Note that this is a job that deals with still cameras and photography. There's a related job, Marine videographer, which is tasked with operating video equipment and shooting video, if you're more interested in moving images than stills.
Marine combat photographer is considered a Primary Military Occupational Specialty (PMOS) and is categorized as PMOS 4641. It's open to enlisted Marines whose rank ranges from private to staff sergeant.
Responsibilities of PMOS 4641
Marine combat photographers use digital cameras and equipment to take photos in a range of conditions and environments. This includes taking photos at night, in inclement weather, during battle operations, and underwater. Their photos may be used for civil affairs, intelligence gathering, investigations, research, recruiting and for documentation purposes.
In addition to taking pictures, Marine combat photographers inspect and perform maintenance on photographic equipment, and are responsible for archiving and documentation of still images, and in some cases, assisting Marine videographers.
Non-commissioned officers (NCOs) who are combat photographers will supervise other photographers, draft official reports and correspondence, and oversee the photographers' budget. They're charged with supervising and organizing the photography department's operations.
Qualifying as a Marine Combat Photographer
To be eligible for the role of Marine combat photographer, you'll need a score of at least 100 on the general technical (GT) segment of the Armed Services Vocational Aptitude Battery (ASVAB) test. You'll need normal color vision, meaning you can't be color blind.
Since you'll be handling potentially sensitive images and information, you'll need a secret security clearance for this job. This requires undergoing a background check which will examine your character and your finances. A record of drug or alcohol abuse may be disqualifying for this PMOS, and any criminal offenses will be weighed as well.
Marines in this job must be U.S. citizens.
Training as a Marine Combat Photographer
As with all Marines, first, you'll complete basic training (otherwise known as boot camp) either in San Diego or Parris Island, South Carolina.
Next, you'll take the four-month basic still photographic course at Fort Meade in Maryland. If you can demonstrate proficiency in photography via civilian training or experience, you may be able to forgo part of the training course.

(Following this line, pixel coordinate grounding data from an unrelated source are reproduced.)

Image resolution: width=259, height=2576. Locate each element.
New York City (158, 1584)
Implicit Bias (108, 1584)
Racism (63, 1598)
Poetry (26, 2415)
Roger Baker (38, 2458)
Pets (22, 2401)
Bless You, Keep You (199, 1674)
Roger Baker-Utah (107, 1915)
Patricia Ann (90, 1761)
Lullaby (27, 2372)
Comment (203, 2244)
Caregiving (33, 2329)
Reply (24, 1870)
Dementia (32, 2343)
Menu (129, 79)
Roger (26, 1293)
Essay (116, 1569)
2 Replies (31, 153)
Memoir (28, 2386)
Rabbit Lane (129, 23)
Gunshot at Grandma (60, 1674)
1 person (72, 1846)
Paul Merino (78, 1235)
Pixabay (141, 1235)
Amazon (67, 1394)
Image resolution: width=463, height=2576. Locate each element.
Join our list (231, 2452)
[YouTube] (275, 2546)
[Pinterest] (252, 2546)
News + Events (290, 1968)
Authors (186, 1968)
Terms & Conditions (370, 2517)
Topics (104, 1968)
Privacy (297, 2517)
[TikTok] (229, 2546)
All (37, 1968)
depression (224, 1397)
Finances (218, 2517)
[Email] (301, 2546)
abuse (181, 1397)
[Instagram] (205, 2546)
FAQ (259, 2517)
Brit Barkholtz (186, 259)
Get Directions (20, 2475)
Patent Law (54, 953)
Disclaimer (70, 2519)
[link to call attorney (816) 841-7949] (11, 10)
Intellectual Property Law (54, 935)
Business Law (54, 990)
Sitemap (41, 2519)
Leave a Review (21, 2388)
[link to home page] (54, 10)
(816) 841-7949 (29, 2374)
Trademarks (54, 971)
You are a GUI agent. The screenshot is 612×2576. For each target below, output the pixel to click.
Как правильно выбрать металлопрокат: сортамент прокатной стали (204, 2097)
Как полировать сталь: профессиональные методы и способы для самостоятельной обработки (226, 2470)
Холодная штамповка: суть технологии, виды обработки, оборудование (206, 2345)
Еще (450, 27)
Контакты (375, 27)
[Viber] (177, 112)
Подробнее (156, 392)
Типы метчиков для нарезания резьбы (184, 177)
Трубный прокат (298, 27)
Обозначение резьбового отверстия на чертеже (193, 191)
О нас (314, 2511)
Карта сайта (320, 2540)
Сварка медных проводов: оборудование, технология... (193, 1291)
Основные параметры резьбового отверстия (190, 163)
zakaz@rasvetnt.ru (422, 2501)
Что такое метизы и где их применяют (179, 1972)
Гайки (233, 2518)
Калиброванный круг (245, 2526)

Civilian Equivalent to Marine Combat Photographer
Since a majority of the work these Marines do is in combat situations, there's not really a true equivalent to this job in the civilian workforce. However, training as a photographer under extreme conditions should more than qualify you to work as a news photographer, either for a newspaper or online publication.
You also should be well-positioned to work as an independent photographer, in such roles as wedding photography or as a studio photographer.